[Dataset entries]
- - -

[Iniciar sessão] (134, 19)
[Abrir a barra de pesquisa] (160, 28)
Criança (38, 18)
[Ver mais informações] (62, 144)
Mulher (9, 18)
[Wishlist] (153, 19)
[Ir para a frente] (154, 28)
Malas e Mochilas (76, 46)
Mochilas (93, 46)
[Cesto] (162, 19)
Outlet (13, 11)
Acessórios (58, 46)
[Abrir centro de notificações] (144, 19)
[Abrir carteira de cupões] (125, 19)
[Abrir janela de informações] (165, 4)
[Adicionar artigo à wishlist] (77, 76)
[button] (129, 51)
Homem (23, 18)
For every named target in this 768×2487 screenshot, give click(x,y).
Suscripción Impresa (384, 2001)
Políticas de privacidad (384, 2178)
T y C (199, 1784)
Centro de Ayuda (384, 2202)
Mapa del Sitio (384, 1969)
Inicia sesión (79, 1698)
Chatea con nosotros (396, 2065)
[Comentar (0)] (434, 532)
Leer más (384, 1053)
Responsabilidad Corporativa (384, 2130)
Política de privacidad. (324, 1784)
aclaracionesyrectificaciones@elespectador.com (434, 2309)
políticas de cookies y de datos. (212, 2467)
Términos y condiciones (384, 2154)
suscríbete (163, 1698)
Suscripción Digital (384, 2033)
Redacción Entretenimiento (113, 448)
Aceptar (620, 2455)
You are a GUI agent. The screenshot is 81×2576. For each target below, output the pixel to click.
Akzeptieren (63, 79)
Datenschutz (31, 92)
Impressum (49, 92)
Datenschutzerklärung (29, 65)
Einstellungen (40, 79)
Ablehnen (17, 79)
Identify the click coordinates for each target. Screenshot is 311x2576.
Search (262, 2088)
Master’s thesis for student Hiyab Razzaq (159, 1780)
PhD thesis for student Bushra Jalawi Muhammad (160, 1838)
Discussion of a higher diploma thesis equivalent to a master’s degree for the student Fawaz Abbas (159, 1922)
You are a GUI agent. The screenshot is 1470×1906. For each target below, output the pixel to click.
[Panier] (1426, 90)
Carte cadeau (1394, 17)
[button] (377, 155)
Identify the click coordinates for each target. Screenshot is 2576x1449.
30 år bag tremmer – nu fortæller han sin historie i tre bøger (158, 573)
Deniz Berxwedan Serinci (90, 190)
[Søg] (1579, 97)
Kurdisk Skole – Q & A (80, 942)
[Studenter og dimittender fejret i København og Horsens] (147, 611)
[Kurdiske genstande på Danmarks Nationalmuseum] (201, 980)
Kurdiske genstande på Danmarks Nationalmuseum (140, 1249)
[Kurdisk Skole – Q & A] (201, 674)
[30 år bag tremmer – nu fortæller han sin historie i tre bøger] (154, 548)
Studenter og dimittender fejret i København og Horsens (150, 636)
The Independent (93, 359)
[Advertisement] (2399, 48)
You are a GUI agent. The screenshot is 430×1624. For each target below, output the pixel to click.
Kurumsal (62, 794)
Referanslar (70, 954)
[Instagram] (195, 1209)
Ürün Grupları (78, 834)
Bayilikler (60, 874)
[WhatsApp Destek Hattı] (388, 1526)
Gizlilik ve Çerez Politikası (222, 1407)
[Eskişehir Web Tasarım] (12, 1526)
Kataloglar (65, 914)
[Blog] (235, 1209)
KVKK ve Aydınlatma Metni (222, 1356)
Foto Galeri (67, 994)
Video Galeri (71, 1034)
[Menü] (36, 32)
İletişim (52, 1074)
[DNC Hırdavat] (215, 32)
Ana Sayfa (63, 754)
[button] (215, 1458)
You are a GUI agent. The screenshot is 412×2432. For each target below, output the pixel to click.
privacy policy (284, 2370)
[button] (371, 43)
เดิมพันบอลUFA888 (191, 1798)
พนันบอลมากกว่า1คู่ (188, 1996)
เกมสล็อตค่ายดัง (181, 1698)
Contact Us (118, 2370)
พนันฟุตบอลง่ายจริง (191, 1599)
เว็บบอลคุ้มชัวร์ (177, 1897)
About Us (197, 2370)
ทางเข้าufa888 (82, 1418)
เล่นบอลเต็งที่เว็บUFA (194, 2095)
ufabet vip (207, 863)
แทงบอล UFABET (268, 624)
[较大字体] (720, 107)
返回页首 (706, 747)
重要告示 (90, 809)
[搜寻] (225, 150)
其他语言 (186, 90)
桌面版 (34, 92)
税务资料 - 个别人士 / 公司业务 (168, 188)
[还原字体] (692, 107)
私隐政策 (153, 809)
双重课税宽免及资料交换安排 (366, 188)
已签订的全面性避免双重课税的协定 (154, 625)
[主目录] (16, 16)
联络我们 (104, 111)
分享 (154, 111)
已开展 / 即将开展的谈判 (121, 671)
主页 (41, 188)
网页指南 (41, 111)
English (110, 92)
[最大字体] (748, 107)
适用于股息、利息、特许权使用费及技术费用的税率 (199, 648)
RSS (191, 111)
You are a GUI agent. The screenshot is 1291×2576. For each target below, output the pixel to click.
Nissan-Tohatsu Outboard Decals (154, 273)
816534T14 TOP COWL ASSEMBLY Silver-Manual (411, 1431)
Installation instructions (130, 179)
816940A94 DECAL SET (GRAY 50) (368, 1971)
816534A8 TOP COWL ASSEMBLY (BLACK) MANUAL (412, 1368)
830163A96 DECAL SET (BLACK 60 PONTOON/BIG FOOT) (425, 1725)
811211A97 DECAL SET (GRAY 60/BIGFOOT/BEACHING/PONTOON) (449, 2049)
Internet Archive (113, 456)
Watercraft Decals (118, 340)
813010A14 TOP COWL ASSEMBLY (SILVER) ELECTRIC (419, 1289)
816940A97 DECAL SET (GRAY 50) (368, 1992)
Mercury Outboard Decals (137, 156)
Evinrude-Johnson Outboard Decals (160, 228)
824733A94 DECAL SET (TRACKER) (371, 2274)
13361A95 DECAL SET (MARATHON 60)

- - -

**What to do:** In the lines above, every record is to be repeated exactly.

**Result:**
[Iniciar sessão] (134, 19)
[Abrir a barra de pesquisa] (160, 28)
Criança (38, 18)
[Ver mais informações] (62, 144)
Mulher (9, 18)
[Wishlist] (153, 19)
[Ir para a frente] (154, 28)
Malas e Mochilas (76, 46)
Mochilas (93, 46)
[Cesto] (162, 19)
Outlet (13, 11)
Acessórios (58, 46)
[Abrir centro de notificações] (144, 19)
[Abrir carteira de cupões] (125, 19)
[Abrir janela de informações] (165, 4)
[Adicionar artigo à wishlist] (77, 76)
[button] (129, 51)
Homem (23, 18)
For every named target in this 768×2487 screenshot, give click(x,y).
Suscripción Impresa (384, 2001)
Políticas de privacidad (384, 2178)
T y C (199, 1784)
Centro de Ayuda (384, 2202)
Mapa del Sitio (384, 1969)
Inicia sesión (79, 1698)
Chatea con nosotros (396, 2065)
[Comentar (0)] (434, 532)
Leer más (384, 1053)
Responsabilidad Corporativa (384, 2130)
Política de privacidad. (324, 1784)
aclaracionesyrectificaciones@elespectador.com (434, 2309)
políticas de cookies y de datos. (212, 2467)
Términos y condiciones (384, 2154)
suscríbete (163, 1698)
Suscripción Digital (384, 2033)
Redacción Entretenimiento (113, 448)
Aceptar (620, 2455)
You are a GUI agent. The screenshot is 81×2576. For each target below, output the pixel to click.
Akzeptieren (63, 79)
Datenschutz (31, 92)
Impressum (49, 92)
Datenschutzerklärung (29, 65)
Einstellungen (40, 79)
Ablehnen (17, 79)
Identify the click coordinates for each target. Screenshot is 311x2576.
Search (262, 2088)
Master’s thesis for student Hiyab Razzaq (159, 1780)
PhD thesis for student Bushra Jalawi Muhammad (160, 1838)
Discussion of a higher diploma thesis equivalent to a master’s degree for the student Fawaz Abbas (159, 1922)
You are a GUI agent. The screenshot is 1470×1906. For each target below, output the pixel to click.
[Panier] (1426, 90)
Carte cadeau (1394, 17)
[button] (377, 155)
Identify the click coordinates for each target. Screenshot is 2576x1449.
30 år bag tremmer – nu fortæller han sin historie i tre bøger (158, 573)
Deniz Berxwedan Serinci (90, 190)
[Søg] (1579, 97)
Kurdisk Skole – Q & A (80, 942)
[Studenter og dimittender fejret i København og Horsens] (147, 611)
[Kurdiske genstande på Danmarks Nationalmuseum] (201, 980)
Kurdiske genstande på Danmarks Nationalmuseum (140, 1249)
[Kurdisk Skole – Q & A] (201, 674)
[30 år bag tremmer – nu fortæller han sin historie i tre bøger] (154, 548)
Studenter og dimittender fejret i København og Horsens (150, 636)
The Independent (93, 359)
[Advertisement] (2399, 48)
You are a GUI agent. The screenshot is 430×1624. For each target below, output the pixel to click.
Kurumsal (62, 794)
Referanslar (70, 954)
[Instagram] (195, 1209)
Ürün Grupları (78, 834)
Bayilikler (60, 874)
[WhatsApp Destek Hattı] (388, 1526)
Gizlilik ve Çerez Politikası (222, 1407)
[Eskişehir Web Tasarım] (12, 1526)
Kataloglar (65, 914)
[Blog] (235, 1209)
KVKK ve Aydınlatma Metni (222, 1356)
Foto Galeri (67, 994)
Video Galeri (71, 1034)
[Menü] (36, 32)
İletişim (52, 1074)
[DNC Hırdavat] (215, 32)
Ana Sayfa (63, 754)
[button] (215, 1458)
You are a GUI agent. The screenshot is 412×2432. For each target below, output the pixel to click.
privacy policy (284, 2370)
[button] (371, 43)
เดิมพันบอลUFA888 (191, 1798)
พนันบอลมากกว่า1คู่ (188, 1996)
เกมสล็อตค่ายดัง (181, 1698)
Contact Us (118, 2370)
พนันฟุตบอลง่ายจริง (191, 1599)
เว็บบอลคุ้มชัวร์ (177, 1897)
About Us (197, 2370)
ทางเข้าufa888 (82, 1418)
เล่นบอลเต็งที่เว็บUFA (194, 2095)
ufabet vip (207, 863)
แทงบอล UFABET (268, 624)
[较大字体] (720, 107)
返回页首 (706, 747)
重要告示 (90, 809)
[搜寻] (225, 150)
其他语言 (186, 90)
桌面版 (34, 92)
税务资料 - 个别人士 / 公司业务 (168, 188)
[还原字体] (692, 107)
私隐政策 (153, 809)
双重课税宽免及资料交换安排 (366, 188)
已签订的全面性避免双重课税的协定 (154, 625)
[主目录] (16, 16)
联络我们 (104, 111)
分享 (154, 111)
已开展 / 即将开展的谈判 (121, 671)
主页 (41, 188)
网页指南 (41, 111)
English (110, 92)
[最大字体] (748, 107)
适用于股息、利息、特许权使用费及技术费用的税率 (199, 648)
RSS (191, 111)
You are a GUI agent. The screenshot is 1291×2576. For each target below, output the pixel to click.
Nissan-Tohatsu Outboard Decals (154, 273)
816534T14 TOP COWL ASSEMBLY Silver-Manual (411, 1431)
Installation instructions (130, 179)
816940A94 DECAL SET (GRAY 50) (368, 1971)
816534A8 TOP COWL ASSEMBLY (BLACK) MANUAL (412, 1368)
830163A96 DECAL SET (BLACK 60 PONTOON/BIG FOOT) (425, 1725)
811211A97 DECAL SET (GRAY 60/BIGFOOT/BEACHING/PONTOON) (449, 2049)
Internet Archive (113, 456)
Watercraft Decals (118, 340)
813010A14 TOP COWL ASSEMBLY (SILVER) ELECTRIC (419, 1289)
816940A97 DECAL SET (GRAY 50) (368, 1992)
Mercury Outboard Decals (137, 156)
Evinrude-Johnson Outboard Decals (160, 228)
824733A94 DECAL SET (TRACKER) (371, 2274)
13361A95 DECAL SET (MARATHON 60)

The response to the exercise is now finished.